** Work to do **
**a)** Translate this sentence from the clone3() patch message into Spanish: "This gives a brief overview of the clone3() system call."
**b)** Answer these questions using the clone3() patch message.
(i) Who sent the reply?
(ii) Under the v9 changelog, what name was the new file given?
(iii) According to the v8 changelog, why was the syscall renamed to clone3()?

** Document excerpt **
[Devel] Re: [v9][PATCH 9/9] Document clone3() syscall

Oren Laadan orenl at librato.com
Sun Oct 25 10:21:22 PDT 2009



Sukadev Bhattiprolu wrote:
> Subject: [v9][PATCH 9/9] Document clone3() syscall
> 
> This gives a brief overview of the clone3() system call.  We should
> eventually describe more details in existing clone(2) man page or in
> a new man page.
> 
> Changelog[v9]:
> 	- [Pavel Machek]: Fix an inconsistency and rename new file to
> 	  Documentation/clone3.
> 	- [Roland McGrath, H. Peter Anvin] Updates to description and
> 	  example to reflect new prototype of clone3() and the updated/
> 	  renamed 'struct clone_args'.
> 
> Changelog[v8]:
> 	- clone2() is already in use in IA64. Rename syscall to clone3()

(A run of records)
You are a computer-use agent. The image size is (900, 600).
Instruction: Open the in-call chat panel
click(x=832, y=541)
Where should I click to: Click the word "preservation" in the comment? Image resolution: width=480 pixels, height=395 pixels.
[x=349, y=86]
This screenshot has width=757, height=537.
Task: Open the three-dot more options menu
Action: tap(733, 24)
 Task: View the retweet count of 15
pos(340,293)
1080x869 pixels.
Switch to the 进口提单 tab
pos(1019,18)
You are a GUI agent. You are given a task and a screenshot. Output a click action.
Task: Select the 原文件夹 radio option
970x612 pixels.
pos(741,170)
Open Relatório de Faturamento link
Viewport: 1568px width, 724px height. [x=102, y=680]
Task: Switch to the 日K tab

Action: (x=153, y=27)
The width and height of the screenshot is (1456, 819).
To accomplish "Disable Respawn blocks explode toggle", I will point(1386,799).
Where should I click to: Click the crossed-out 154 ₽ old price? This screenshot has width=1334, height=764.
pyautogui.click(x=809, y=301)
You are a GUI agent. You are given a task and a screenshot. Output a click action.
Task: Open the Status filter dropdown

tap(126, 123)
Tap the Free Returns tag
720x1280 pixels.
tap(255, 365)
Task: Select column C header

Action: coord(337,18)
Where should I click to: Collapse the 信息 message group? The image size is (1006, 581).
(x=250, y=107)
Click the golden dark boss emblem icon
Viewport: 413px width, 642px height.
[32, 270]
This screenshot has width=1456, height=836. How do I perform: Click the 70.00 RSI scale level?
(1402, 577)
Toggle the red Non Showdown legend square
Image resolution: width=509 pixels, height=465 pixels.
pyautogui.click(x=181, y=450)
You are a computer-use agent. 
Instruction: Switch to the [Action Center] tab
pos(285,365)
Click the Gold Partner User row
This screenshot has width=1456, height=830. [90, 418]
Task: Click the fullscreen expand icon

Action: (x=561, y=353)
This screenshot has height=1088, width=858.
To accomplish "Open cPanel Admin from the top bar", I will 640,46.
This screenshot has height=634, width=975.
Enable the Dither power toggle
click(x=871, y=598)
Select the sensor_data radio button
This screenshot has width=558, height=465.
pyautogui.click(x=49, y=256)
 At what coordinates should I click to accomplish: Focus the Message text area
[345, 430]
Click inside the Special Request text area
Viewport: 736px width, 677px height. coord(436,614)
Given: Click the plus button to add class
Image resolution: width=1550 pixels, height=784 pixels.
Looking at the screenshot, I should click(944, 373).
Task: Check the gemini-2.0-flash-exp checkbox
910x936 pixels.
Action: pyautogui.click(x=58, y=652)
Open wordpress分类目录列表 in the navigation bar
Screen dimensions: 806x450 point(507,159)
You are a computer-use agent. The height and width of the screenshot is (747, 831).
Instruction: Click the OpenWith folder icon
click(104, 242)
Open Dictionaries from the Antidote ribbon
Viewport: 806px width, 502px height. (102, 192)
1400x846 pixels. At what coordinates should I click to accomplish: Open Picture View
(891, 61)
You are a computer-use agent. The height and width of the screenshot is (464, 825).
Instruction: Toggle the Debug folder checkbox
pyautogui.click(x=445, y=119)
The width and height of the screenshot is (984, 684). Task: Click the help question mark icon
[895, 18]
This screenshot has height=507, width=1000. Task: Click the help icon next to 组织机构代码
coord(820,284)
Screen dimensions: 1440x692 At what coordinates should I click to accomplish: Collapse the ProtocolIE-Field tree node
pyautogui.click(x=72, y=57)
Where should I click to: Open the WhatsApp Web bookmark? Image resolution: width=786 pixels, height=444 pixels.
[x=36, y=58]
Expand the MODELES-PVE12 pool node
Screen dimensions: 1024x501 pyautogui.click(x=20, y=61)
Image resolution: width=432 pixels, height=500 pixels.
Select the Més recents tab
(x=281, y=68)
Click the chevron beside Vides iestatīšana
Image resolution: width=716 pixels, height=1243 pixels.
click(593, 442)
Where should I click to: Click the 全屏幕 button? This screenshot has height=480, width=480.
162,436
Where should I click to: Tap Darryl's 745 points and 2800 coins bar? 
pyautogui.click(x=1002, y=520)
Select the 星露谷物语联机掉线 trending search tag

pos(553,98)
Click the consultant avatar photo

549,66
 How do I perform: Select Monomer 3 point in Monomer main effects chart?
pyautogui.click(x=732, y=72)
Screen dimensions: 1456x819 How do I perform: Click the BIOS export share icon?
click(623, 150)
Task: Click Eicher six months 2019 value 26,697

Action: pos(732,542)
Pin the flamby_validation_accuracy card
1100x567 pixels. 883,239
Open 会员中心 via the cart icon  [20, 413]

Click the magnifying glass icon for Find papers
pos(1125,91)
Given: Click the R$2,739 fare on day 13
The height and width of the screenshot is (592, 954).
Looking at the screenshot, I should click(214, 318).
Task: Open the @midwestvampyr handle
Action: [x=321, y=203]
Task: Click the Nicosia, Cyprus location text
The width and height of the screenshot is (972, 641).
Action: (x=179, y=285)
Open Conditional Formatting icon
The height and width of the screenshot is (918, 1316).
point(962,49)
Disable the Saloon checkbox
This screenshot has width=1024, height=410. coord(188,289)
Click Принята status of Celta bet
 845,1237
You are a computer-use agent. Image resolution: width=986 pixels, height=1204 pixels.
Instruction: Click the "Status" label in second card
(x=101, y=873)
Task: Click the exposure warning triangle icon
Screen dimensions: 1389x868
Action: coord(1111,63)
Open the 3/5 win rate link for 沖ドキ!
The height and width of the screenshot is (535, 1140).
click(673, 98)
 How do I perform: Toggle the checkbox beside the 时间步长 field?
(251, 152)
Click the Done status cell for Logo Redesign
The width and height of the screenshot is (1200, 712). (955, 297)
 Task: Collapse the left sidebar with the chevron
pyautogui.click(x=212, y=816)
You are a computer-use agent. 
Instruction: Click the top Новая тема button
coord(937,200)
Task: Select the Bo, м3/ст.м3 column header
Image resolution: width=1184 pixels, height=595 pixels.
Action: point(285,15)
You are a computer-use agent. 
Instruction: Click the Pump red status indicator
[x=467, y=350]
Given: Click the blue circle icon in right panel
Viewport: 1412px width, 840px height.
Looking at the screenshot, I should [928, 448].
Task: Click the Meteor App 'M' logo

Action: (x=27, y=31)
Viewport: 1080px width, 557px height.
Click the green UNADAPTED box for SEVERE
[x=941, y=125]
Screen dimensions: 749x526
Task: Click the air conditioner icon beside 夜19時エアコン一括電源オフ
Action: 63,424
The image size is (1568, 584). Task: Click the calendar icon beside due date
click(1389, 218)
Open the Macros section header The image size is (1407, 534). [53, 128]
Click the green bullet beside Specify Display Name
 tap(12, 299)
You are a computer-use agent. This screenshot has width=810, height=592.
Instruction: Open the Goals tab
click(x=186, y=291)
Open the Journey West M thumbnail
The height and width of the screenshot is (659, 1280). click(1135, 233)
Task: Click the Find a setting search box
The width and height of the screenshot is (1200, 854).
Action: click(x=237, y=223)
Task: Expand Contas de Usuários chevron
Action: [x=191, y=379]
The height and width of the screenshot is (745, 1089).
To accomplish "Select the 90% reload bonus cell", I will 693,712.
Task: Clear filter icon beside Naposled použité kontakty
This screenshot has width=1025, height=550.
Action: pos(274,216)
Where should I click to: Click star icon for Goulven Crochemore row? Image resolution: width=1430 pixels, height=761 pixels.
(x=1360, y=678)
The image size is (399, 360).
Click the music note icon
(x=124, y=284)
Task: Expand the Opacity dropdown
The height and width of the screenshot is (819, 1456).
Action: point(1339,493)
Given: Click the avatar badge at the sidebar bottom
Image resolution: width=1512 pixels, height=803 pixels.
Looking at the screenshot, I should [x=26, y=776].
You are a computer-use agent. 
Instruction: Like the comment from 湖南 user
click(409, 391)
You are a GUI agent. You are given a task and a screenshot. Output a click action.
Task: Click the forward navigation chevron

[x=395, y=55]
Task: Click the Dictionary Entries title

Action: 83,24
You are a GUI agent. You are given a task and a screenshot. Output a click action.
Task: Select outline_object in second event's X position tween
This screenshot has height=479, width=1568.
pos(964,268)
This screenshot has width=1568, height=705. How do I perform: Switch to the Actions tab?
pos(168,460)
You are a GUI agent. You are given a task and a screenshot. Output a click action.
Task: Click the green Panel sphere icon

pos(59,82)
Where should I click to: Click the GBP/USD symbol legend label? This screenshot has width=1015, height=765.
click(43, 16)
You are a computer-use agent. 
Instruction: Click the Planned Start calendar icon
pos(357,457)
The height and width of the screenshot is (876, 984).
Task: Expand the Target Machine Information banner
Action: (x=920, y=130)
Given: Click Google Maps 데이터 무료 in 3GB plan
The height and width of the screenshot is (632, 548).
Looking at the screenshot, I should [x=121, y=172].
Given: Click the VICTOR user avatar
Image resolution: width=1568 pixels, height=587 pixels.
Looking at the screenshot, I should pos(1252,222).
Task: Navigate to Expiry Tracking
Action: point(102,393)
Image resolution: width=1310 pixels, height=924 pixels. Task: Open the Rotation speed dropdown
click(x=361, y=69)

** Solutions in order **
**a)** Esto ofrece una breve descripción general de la llamada al sistema clone3().

**b)**
(i) Oren Laadan.
(ii) Documentation/clone3.
(iii) clone2() is already in use in IA64.